# 2-way interaction with only one main effect in the model - is it a "real" interaction?

I'm estimating a GLM with a continuous variable $X_1$, a dummy variable $X_2$ and the interaction term $X_1*X_2$.

After my understanding, when interpreting the coefficient of $X_1$ you should assume the value of zero for $X_2$, i.e. also for the interaction term.

Now a colleague suggested that if I skipped one of the main effects, then the interaction would not be a real interaction, i.e. I could simply interpret the coefficients of both - the remaining main effect and interaction term as if there was no interaction term in the model. I could not find any literature that supported this view. Is it correct?

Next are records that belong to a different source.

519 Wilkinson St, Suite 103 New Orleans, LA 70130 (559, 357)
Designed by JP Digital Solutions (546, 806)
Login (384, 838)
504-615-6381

• So, the model is $g(\mu) = \beta_0 + \beta_1 X_1 + \beta_2 X_2 + \beta_3 X_1 X_2$? I think the reasonable thing to do would be to interpret the effect of $X_1$ conditional on $X_2$, i.e. look at $\beta_1$ for $X_2 = 0$ and $\beta_1 + \beta_3$ for $X_2 = 1$. Essentially, interpret the regression separately for $X_2 = 0$ and $1$.
– guy
Aug 13 '12 at 4:59
• @guy, that's basically the answer here. Would you care to re-post you comment as an answer (possibly w/ a little elaboration)? Aug 13 '12 at 16:12

So, the model is $g(\mu) = \beta_0 + \beta_1 X_1 + \beta_2 X_2 + \beta_3 X_1 X_2$. I think the natural thing to do would be to interpret the effect of $X_1$ conditional on $X_2$, i.e. look at $\beta_1$ for $X_2 = 0$ and $\beta_1 + \beta_3$ for $X_2 = 1$. This is tantamount to fitting a separate regression for $X_2 = 0$ and $X_2 = 1$; we have $g(\mu) = \beta_0 + \beta_1 X_1$ and $g(\mu) = (\beta_0 + \beta_2) + (\beta_1 + \beta_3) X_1$ respectively.
I would say $X_1 X_2$ is as pure an interaction term as there is, given that you are using a function linear in $X_1$. If $\beta_3 = 0$, this says that the effect of a unit increase in $X_1$ is the same regardless of whether $X_2 = 1$ or $X_2 = 0$. Things get hairier as you start adding more predictors since the number of potential interaction terms grows exponentially; without some simplifying assumptions (e.g. a limit on the order and nature of the interactions) things can get unmanageable from a meaningful interpretation standpoint pretty fast.
• That would be an odd thing to do I think. Usually one wouldn't remove a main effect while retaining an interaction term without having a good reason. Given that you want to do it that way, though, you can still interpret things by stratifying on $X_2 = 0$ and $X_2 = 1$. The coefficient on $X_1 X_2$ still represents the interaction between $X_1X_2$, but you are imposing the restriction that $g(\mu) = \beta_0$ when $X_1 = 0$, regardless of the value of $X_2$; that is, you are restricting the intercept of the two regressions to be the same. I guess one might call this a "shared intercept" model.
• If $X_2$ "had no relevant effect" then it ought not be in the model at all. $X_2$ does have a relevant effect if it is changing the influence of $X_1$. I'm really not sure why you want to do this. Even if $\beta_2$ is insignificant, if the interaction is significant it is standard practice to leave $\beta_2$ in. It only makes sense to me to drop $\beta_2$ if you have subject-matter knowledge that $X_2$ should not influence $g(\mu)$ at the value $X_1 = 0$, or maybe that $X_2$ only influences the outcome by magnifying/shrinking the effect of $X_1$, but even then I think you only stand to lose.